PREVIEW-Indonesia c.bank seen on hold as it keeps tabs on inflation

* All 15 analysts polled expect BI to keep rate at 4.75 pct

* Inflation expected to pick up later in 2017

* Decision due on Thursday, April 20 after 0700 GMT

By Fransiska Nangoy and Gayatri Suroyo

JAKARTA, April 19 (Reuters) - Indonesia’s central bank is expected to keep its key interest rates unchanged on Thursday, as authorities stay on guard over rising inflationary pressures and the risk of capital outflows.

Southeast Asia’s largest economy has benefitted from stronger global growth and improved commodity prices that have boosted exports and narrowed its current account deficit, but tighter U.S. monetary policy may exert pressure on the rupiah.

All 15 analysts in a Reuters poll predicted Bank Indonesia (BI) would keep the benchmark 7-day reverse repurchase rate unchanged at 4.75 percent for the sixth consecutive policy review.

BI was also expected to keep unchanged its two other policy rates, which act as the floor and ceiling of the overnight interbank money market , at 4.00 percent and 5.50 percent, respectively.

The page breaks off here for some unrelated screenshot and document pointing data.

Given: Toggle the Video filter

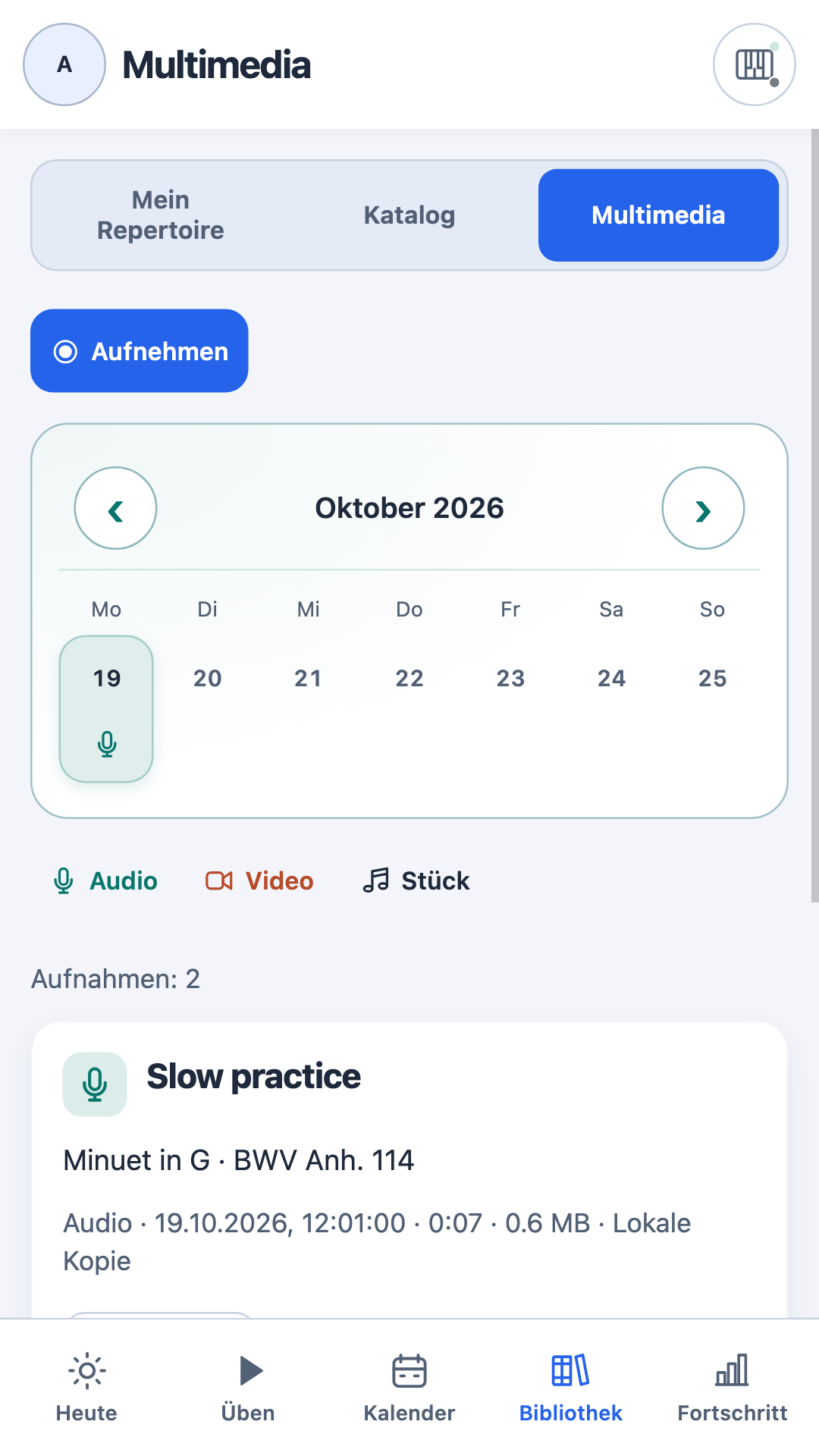Looking at the screenshot, I should click(x=259, y=880).
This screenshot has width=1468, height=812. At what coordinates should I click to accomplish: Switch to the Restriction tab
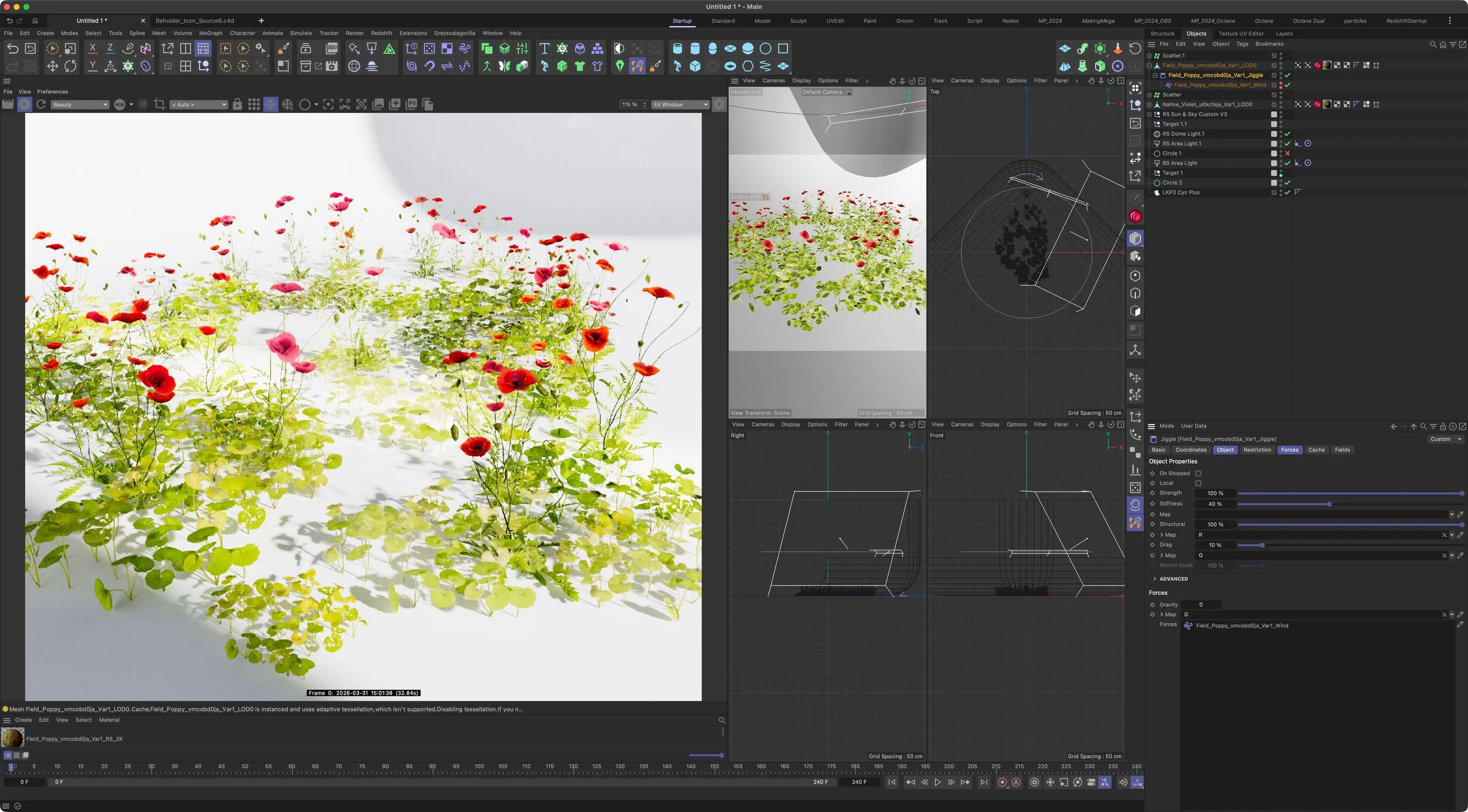1257,450
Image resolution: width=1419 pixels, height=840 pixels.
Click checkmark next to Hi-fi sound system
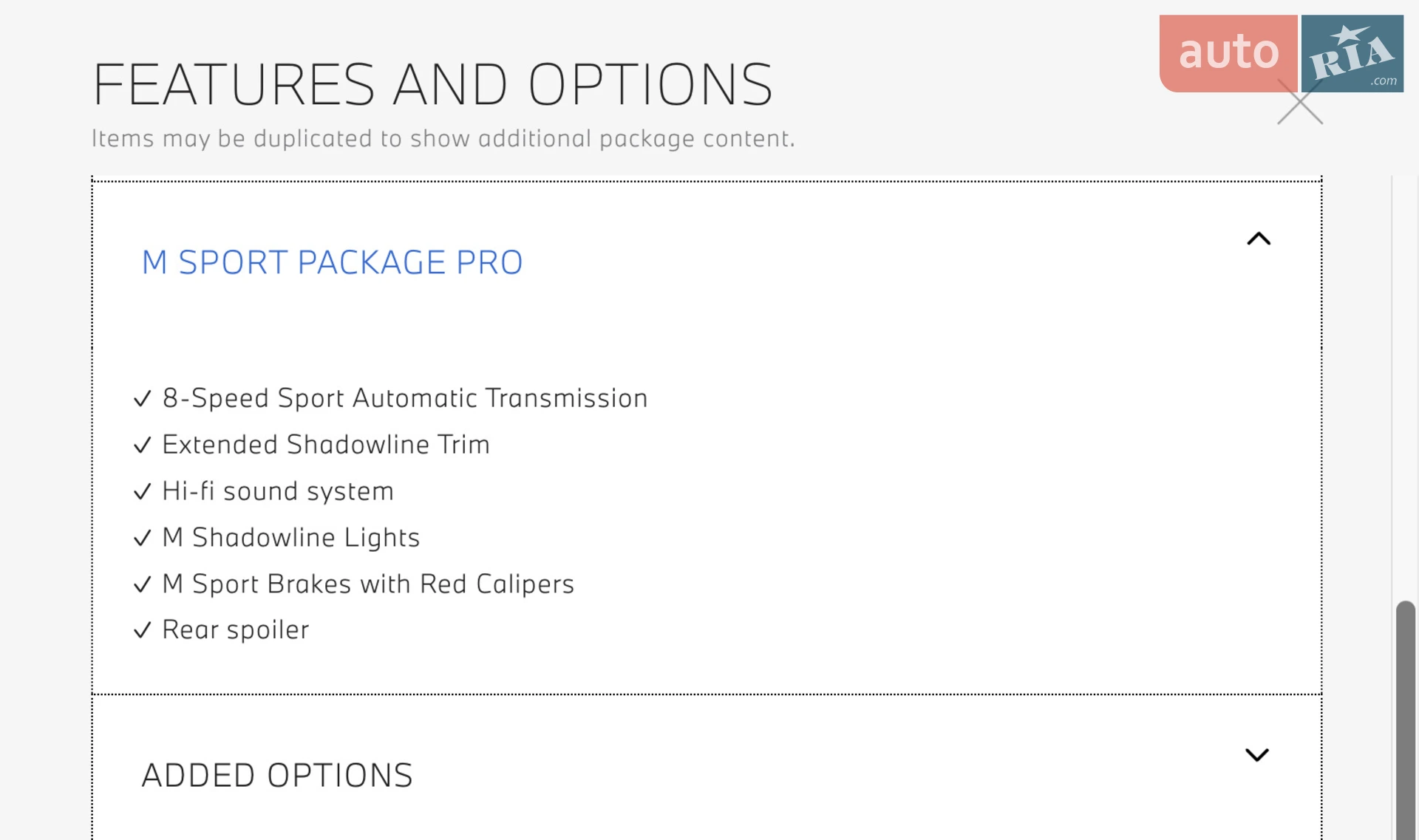coord(143,491)
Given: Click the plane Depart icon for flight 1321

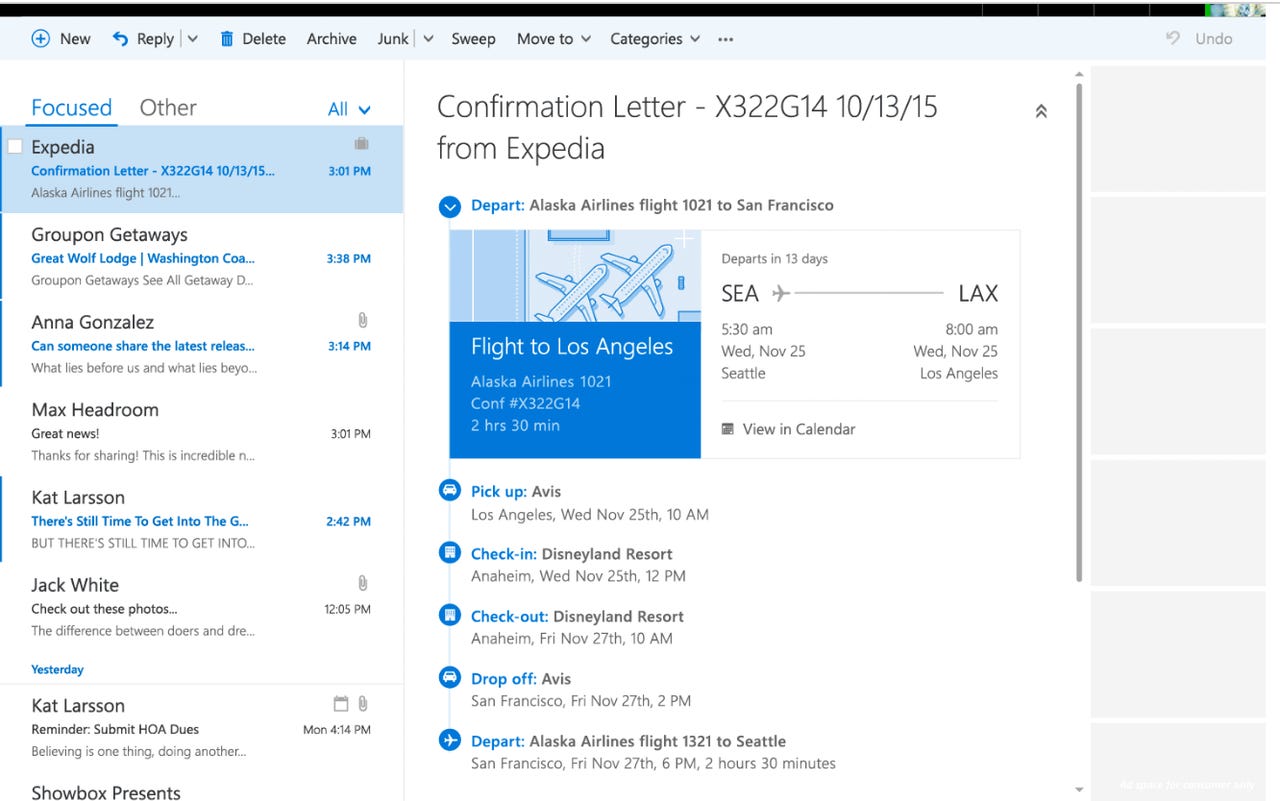Looking at the screenshot, I should (449, 740).
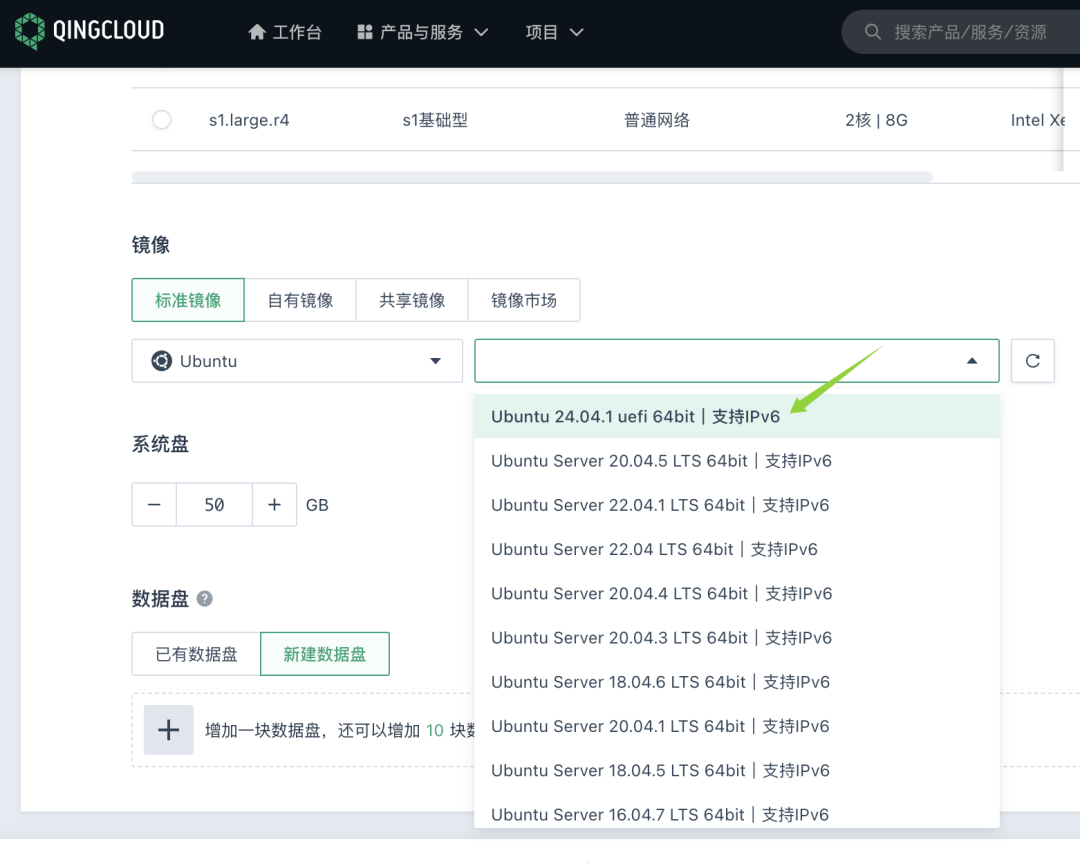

“We, as well as BI, expect inflation management to be more challenging in 2017 due to administered price hikes, which warrant the bank’s neutral policy stance,” Bank ANZ said in a research note.

Annual headline inflation eased last month to 3.61 percent but economists say it will likely pick up later in the year as the government continues reducing electricity subsidies.

The World Bank has flagged inflation as a risk, warning that higher prices could crimp consumptions. It projected 2017 inflation to reach 4.3 percent, up from 3.5 percent last year, while Indonesia’s finance minister expects inflation to reach 4.5 percent at the year-end.

A Bank Indonesia official has said the central bank will remain cautiously accommodative but will continue to monitor inflation and external risks, especially the potential for further U.S. interest rate hikes.

Indonesia’s trade surplus beat forecasts and foreign exchange reserves continued to improve last month, underpinned by stronger global growth and firmer commodity prices.

However, economists say further policy tightening by the U.S. Federal Reserve could spark outflows. The Fed in March raised rates for the second time in three months, and is expected to raise twice more this year.

“BI won’t want to risk sharp falls in the rupiah given Indonesia’s relatively large stock of foreign currency debt,” analysts at Capital Economics said in a note.

The rupiah fell to a 1998 low in 2015 as foreign investors dumped the country’s bonds.